Fort Mose fica em um período de transição na Flórida colonial. Em outubro de 1687, uma canoa de fundo chato aportou em St. Augustine, então estabelecimento espanhol na Flórida, hoje a cidade contínua mais antiga do continente. Nela viajaram oito homens e duas mulheres, uma carregando um bebê. Eles eram fugitivos negros que escaparam de escravidão nas Carolinas britânicas para buscar liberdade.
Ao descerem, procuraram o governador de St. Augustine para solicitar proteção e, se possível, a conversão ao catolicismo. A expectativa era de que a cidade, sob domínio espanhol, oferecesse asilo religioso e liberdade a quem aceitasse a fé católica. Outros africanos escravizados da Geórgia e das Carolinas logo seguiram esse caminho sul em direção ao abrigo espanhol.
A jornada era longa e arriscada, atravessando pântanos e águas costeiras cheias de perigos. Algaz ambientes hostis, como quimilos de aligatores e serpentes, aumentavam as dificuldades, além de perseguições de capturadores de escravos. Em tempos, até povos Yamassee cooperaram, criando uma antecessora rede de fuga rumo ao sul.
Fort Mose: a fundação e o espaço de liberdade
Os 10 viajantes a bordo da canoa foram os primeiros que buscaram refúgio religioso em St. Augustine, inaugurando um núcleo que, ao longo de 76 anos, consolidou-se como vila de pessoas livres de origem negra. A configuração espanholas permitia direitos sob o código castelhano, entre eles a possibilidade de liberdade via serviço militar ou conversão religiosa, além de proteção para a família.
Na prática, o forte Fort Mose tornou-se a base de uma comunidade que ajudou a erigir as primeiras estruturas da fortificação e da vila.

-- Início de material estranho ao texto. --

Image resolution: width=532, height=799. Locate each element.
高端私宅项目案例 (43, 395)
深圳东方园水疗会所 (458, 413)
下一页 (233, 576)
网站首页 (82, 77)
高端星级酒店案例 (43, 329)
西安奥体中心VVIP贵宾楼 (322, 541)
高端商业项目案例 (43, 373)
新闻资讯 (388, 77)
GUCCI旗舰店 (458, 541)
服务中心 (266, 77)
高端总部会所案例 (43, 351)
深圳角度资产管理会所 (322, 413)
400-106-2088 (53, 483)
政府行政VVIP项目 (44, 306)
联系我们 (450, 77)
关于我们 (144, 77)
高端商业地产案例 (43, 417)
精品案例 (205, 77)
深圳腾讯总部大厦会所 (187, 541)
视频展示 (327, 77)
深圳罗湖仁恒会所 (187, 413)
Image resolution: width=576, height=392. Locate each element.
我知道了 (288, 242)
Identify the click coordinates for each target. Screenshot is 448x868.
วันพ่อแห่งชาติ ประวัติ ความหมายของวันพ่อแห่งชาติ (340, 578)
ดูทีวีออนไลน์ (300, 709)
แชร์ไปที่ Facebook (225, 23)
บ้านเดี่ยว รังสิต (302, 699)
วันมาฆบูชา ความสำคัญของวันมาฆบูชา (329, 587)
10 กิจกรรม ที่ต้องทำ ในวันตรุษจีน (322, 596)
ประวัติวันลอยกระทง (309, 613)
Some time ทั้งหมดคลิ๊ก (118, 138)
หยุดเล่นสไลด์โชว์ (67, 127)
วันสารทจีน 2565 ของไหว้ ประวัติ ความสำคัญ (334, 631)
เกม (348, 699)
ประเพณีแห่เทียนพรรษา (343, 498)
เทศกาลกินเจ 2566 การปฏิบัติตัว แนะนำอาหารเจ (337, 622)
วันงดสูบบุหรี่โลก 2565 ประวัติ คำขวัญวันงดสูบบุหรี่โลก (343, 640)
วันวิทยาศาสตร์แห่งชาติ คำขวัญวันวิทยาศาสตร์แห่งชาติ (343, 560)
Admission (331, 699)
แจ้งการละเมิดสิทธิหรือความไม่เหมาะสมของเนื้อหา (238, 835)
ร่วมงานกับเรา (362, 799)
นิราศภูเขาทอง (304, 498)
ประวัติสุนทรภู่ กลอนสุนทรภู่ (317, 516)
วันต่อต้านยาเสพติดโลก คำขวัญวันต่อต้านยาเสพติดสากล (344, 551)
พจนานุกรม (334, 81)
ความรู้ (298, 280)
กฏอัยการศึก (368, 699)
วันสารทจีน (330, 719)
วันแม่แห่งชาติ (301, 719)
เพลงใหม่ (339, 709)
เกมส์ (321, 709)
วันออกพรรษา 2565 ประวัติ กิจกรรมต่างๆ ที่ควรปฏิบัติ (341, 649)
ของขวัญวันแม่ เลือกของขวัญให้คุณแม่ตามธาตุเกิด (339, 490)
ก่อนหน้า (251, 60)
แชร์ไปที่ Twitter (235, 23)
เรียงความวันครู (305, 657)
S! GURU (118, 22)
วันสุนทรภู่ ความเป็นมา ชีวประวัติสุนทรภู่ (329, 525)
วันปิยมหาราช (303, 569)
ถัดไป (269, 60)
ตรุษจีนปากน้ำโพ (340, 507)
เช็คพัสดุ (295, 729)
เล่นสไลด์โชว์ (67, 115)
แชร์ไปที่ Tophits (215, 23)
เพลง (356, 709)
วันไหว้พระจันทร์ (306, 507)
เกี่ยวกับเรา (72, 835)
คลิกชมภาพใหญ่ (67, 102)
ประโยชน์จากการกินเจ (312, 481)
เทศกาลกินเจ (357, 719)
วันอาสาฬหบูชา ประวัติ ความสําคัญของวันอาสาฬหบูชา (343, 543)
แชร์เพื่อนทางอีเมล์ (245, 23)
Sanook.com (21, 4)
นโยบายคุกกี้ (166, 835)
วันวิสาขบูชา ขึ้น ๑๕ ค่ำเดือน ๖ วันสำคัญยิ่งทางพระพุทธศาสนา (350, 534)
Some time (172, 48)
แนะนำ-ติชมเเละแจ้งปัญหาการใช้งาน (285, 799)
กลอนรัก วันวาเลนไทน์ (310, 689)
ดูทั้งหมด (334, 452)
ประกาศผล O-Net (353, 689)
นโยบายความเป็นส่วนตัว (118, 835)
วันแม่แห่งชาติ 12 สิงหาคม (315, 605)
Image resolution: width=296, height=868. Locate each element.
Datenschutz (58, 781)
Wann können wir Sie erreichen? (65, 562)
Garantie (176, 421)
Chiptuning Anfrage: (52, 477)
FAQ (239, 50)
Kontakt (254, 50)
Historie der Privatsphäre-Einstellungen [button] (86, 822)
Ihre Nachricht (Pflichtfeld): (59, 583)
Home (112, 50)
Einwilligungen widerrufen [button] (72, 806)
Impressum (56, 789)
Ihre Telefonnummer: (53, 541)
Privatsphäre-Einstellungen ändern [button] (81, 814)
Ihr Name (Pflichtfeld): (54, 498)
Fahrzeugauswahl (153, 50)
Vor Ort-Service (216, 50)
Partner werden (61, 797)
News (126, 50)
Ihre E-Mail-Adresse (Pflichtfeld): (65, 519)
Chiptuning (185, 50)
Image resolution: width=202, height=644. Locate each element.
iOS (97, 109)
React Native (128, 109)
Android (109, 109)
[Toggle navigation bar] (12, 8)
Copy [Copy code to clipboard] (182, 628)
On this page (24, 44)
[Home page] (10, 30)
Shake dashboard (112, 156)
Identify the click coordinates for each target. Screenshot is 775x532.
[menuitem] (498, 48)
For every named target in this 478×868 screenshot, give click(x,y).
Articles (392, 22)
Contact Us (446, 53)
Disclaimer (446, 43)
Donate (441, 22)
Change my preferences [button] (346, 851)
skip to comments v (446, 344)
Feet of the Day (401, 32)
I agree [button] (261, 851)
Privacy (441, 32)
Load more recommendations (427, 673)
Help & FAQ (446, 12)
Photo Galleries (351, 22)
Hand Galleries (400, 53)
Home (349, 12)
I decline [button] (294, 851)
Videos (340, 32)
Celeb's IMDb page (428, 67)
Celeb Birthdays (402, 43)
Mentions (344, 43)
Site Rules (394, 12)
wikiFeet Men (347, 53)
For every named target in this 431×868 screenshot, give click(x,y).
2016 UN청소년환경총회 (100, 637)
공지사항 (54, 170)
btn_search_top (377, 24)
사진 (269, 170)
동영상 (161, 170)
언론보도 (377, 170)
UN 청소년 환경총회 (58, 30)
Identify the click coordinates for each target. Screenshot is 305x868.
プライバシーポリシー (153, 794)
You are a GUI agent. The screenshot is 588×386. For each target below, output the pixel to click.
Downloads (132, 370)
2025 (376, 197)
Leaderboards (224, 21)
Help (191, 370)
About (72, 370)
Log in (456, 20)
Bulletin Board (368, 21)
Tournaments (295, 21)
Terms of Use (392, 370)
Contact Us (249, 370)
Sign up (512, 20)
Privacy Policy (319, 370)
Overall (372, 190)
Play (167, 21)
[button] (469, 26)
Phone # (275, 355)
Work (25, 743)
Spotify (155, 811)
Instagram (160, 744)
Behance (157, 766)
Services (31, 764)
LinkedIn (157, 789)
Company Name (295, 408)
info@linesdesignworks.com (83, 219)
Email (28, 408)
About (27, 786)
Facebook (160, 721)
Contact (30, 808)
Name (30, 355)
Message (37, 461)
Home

Os habitantes envolvidos formaram uma milícia sob comando de líderes negros, notadamente o homem que emergiu como capitão de fato, após a fuga de uma plantação no sul.
O enclave foi posteriormente atacado pelos britânicos, levando à destruição do forte. Em seguida, moradores negros lideraram uma ofensiva relâmpago ao lado de aliados Yamasee, derrotando as forças invasoras em um episódio conhecido na memória local. Mesmo com o fim do forte, muitos retornaram a St. Augustine, integrando-se à sociedade.
Legado e memória
A fortaleza foi reconstruída em uma segunda localização, com museus que exibem artefatos encontrados na escavação e recriações visuais da vila original. Hoje, Fort Mose é reconhecido como o primeiro assentamento negro livre legalmente sancionado no território que viria a ser os Estados Unidos. A visita aos museus da região oferece trajetória desde o contato com as tradições africanas até o papel dos afrodescendentes na Florida colonial.
A história de St. Augustine também se conecta ao movimento dos direitos civis. Em meados dos anos 1960, a cidade foi palco de ações que ajudaram a influenciar políticas nacionais de combate à segregação. Além disso, a região abriga o Lincolnville, bairro histórico que preserva registros e espaços públicos que ajudam a compreender esse capítulo da luta por igualdade.
Hoje, Fort Mose e Lincolnville mantêm acervo museológico e programas educativos. Eventos sazonais, como encenações históricas, ajudam a contextualizar episódios de resistência e liberdade, mantendo viva a memória de uma comunidade cuja história atravessa mais de quatro séculos.